Genuine questions for a genuine interest folks. I'm not about to go on a wrecking rampage with a pick axe. Thankyou.

HEATHROW DIRECTOR
26th Oct 2017, 12:52
A lot of ATC transceiver antennas are mounted on the tower. In other cases, transmissions usually travel by cable to a remote transmitter same as received signals from remote receiver sites are sent to the tower. Transmitters and receivers for ATC centres are often hundreds of miles away and I believe that microwave links are employed but I stand to be corrected.

Mooncrest
26th Oct 2017, 13:05
Thankyou HD. At my local, EGNM, the distance between the receiver site and the control tower is probably no more than a quarter of a mile, if that. I am certain there are no microwave links involved - I don't remember seeing any parabolic dish antennae recently !

chevvron
26th Oct 2017, 17:19
I think you'll find that BT make lots of money renting telephone lines to the airport operators for use between the control tower and the Tx/Rx site. These might be copper lines but they may have been replaced by fibre.
At one time at Farnborough, our main Tx/Rx site was at Ewshot, about a mile south west of the airfield. For a short time, our techies tried a microwave link rather than RAE having to pay BT lots of money (they even rented cables to operate traffic lights on the airfield from BT) but it was quickly found that heavy rain, not even torrential, was sufficient to block the signal, so we reverted to cables.

Mooncrest
26th Oct 2017, 17:35
Thankyou chevron. So it seems that cable is the way and BT might profit from it. At EGNM, the receiver site is within the airfield boundary so I wouldn't have thought BT would benefit, unless they provide technical expertise. Do you know how the cables are maintained or replaced ? Access must be an issue; again, at EGNM, there is a runway between the receivers and the tower which rather limits scope for digging holes and trenches !

Glamdring
26th Oct 2017, 17:40
At my unit there are 2 separate fibre links, as well as a backup Microwave link for redundancy.

HEATHROW DIRECTOR
26th Oct 2017, 18:20
When I left school in 1961 I became a lowly-paid civil servant in the MoA. One of my tasks was to sort out Post Office bills for approval by Tels engineers. The bills were for various landlines at airfields including those twixt ATC and TX stations. They also included bills for lines from TWR to APC, just downstairs. I imagine things have changed now.

chevvron
28th Oct 2017, 14:55
During a radar re-fit programme back in '91, we wanted to use the RAF's mobile Watchman radar whilst our new one was being installed. The rental for temporary lines (which had to be fibre optic as the Watchman won't interface with copper cables) for 6 weeks would have been over £10K, so we used an alternative way of keeping going.

Mooncrest
31st Oct 2017, 11:22
Sounds like a licence to print money for BT. I wonder if these phone lines, whether fibre-optic, copper or co-axial would be direct point to point or routed via a telephone exchange.

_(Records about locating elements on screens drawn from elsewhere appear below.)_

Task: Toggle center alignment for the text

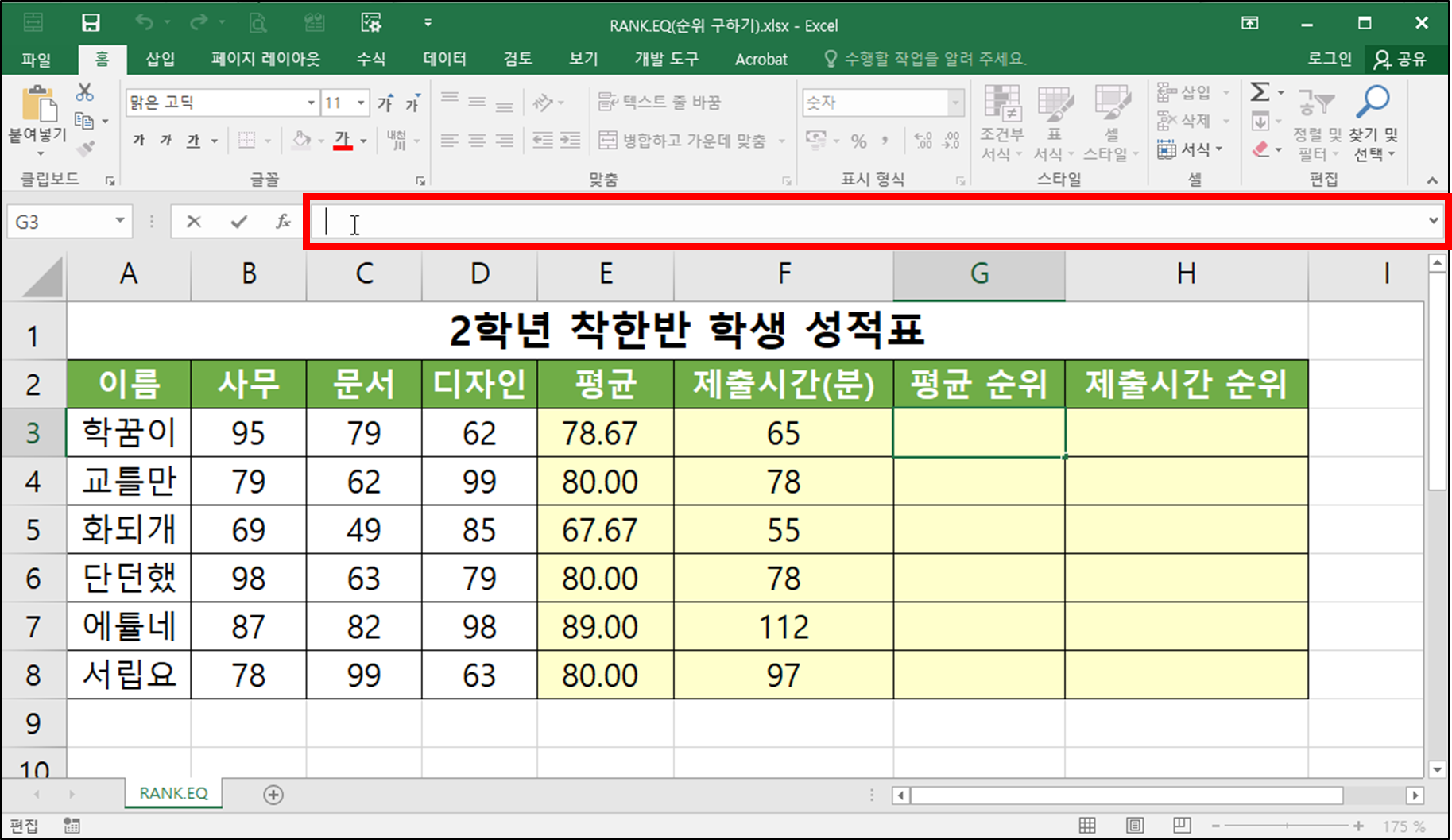Action: (476, 140)
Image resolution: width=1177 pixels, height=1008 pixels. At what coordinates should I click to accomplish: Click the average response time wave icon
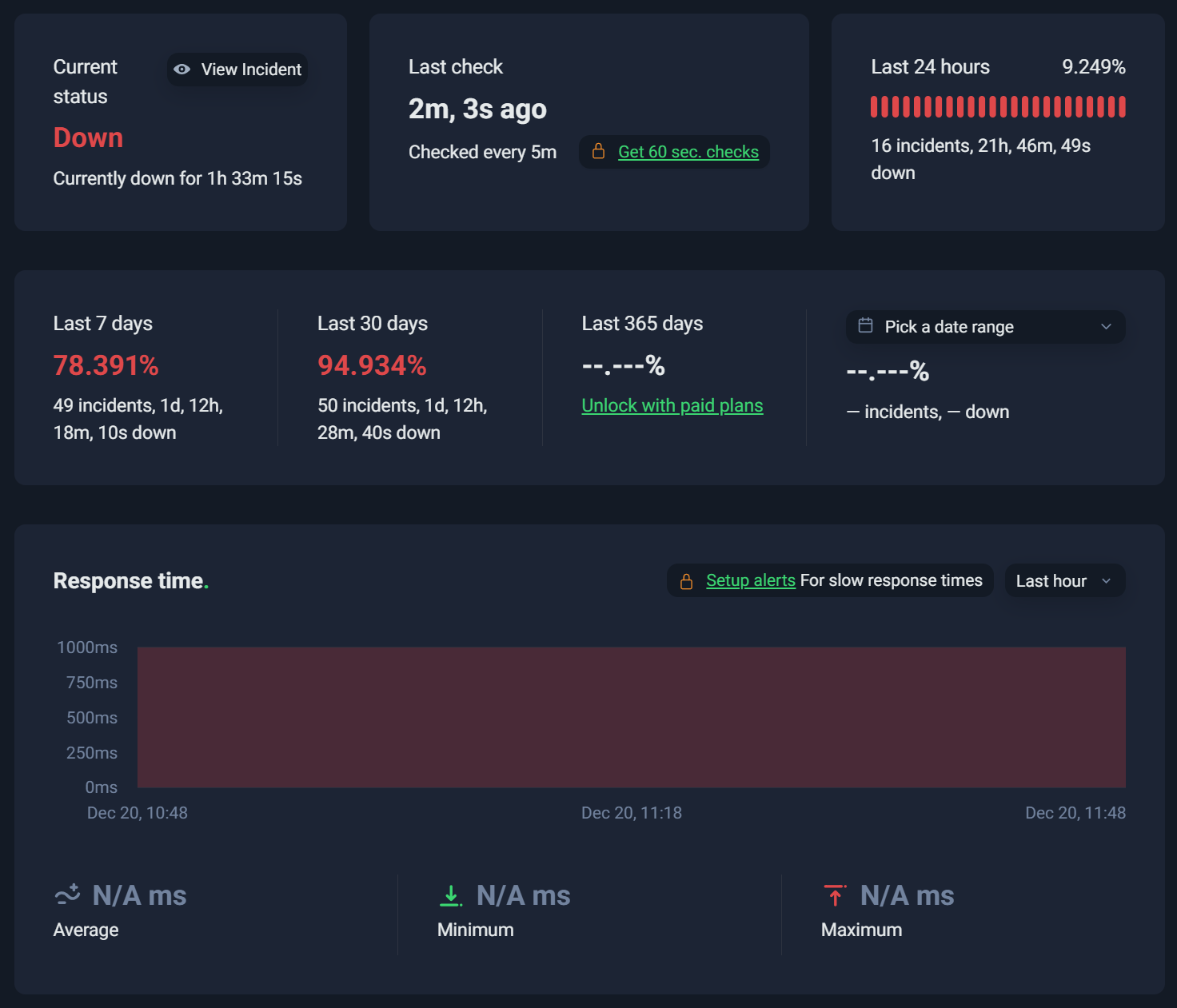(x=68, y=894)
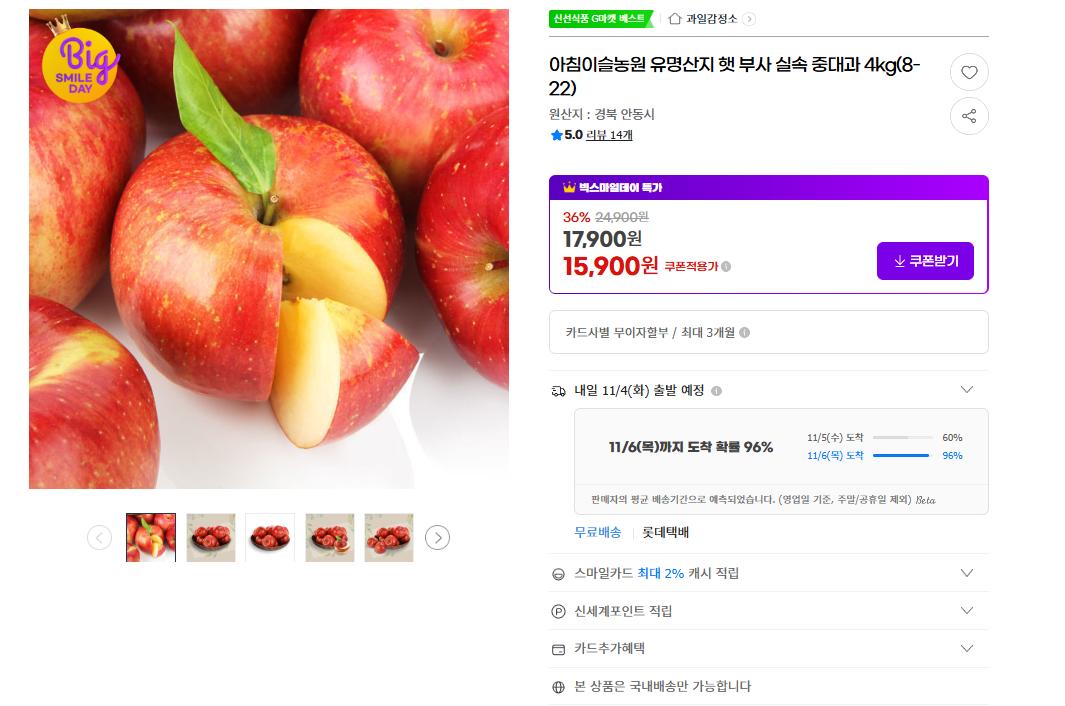Click next arrow in thumbnail carousel
1065x706 pixels.
437,538
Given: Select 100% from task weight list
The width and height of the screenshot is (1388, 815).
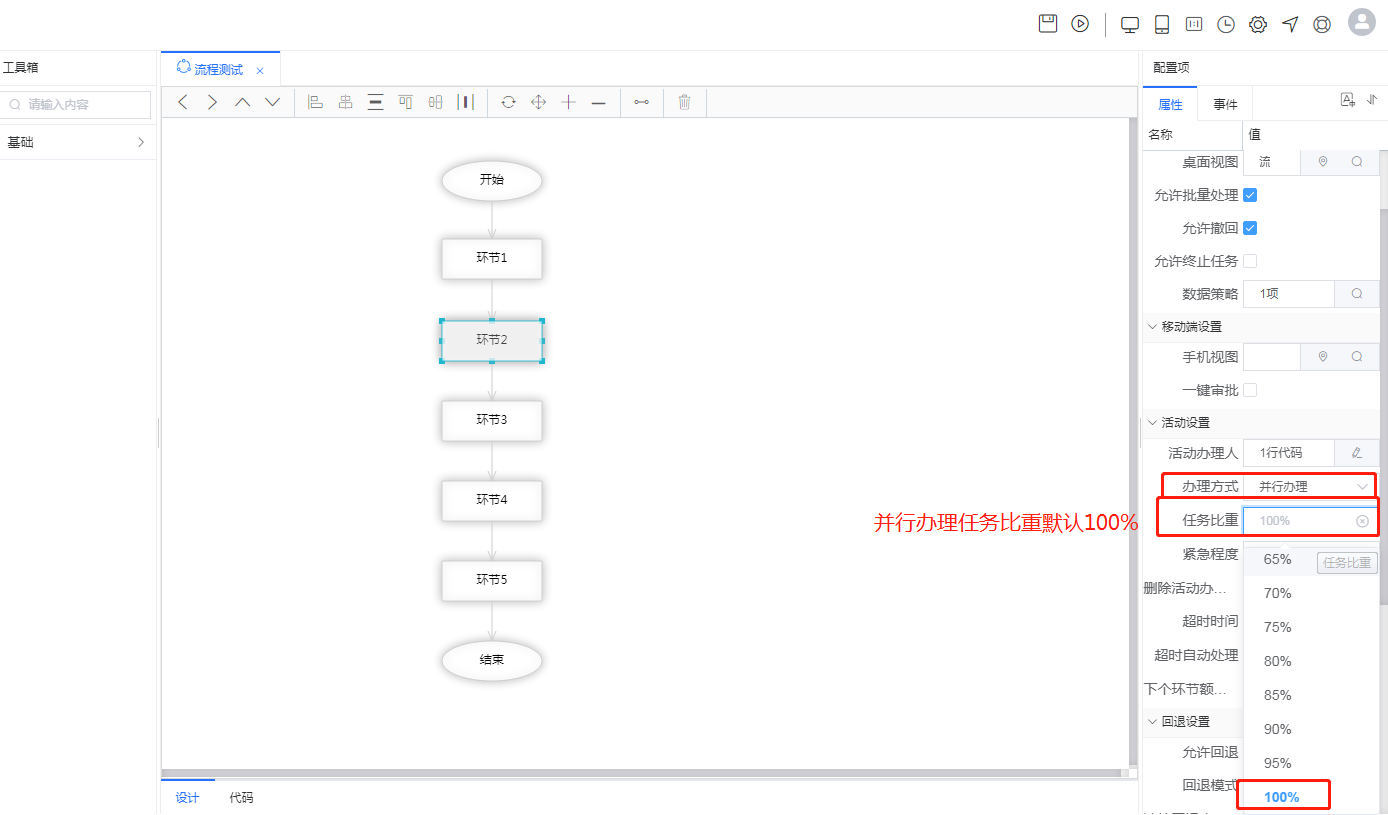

Each question answered raises another!

Mooncrest
31st Oct 2017, 11:26
Forget co-axial. We're not talking about radar data here.

JuicyLucy
31st Oct 2017, 13:12
Simple copper wires on a loop to provide isolation and redundancy.
Can carry audio, control, data. If on site and owned by the airport then no bills, but off site a different story...
We were still using some cables laid in WWII at various airports when I worked as a Tels engineer !
Now being replaced with fibre and complex interfaces....

KelvinD
1st Nov 2017, 08:06
It all depends on where you are.
In Saudi Arabia, Jeddah FIR had transmitters and receivers located in the tower base for local work. There were also transmitter/receiver facilities as far north as Tabuk, Riyadh to the east and Abha in the south. As these were huge differences, tropo scatter was used for the long haul, with microwave links feeding the tropo sites.
As this was in the 70s & 80s, the microwave/mux systems were analog, no opportunity to use digital signalling, so equipment status and control was achieved by sending tones up and down the links. Radar data from the distant sites at the edges of the FIR used the same links with massive Racal modems beavering away at 9600 baud! (The really clever bit was the way it was all assembled in Jeddah so a complete radar picture of the whole Kingdom as available for the scope dopes.)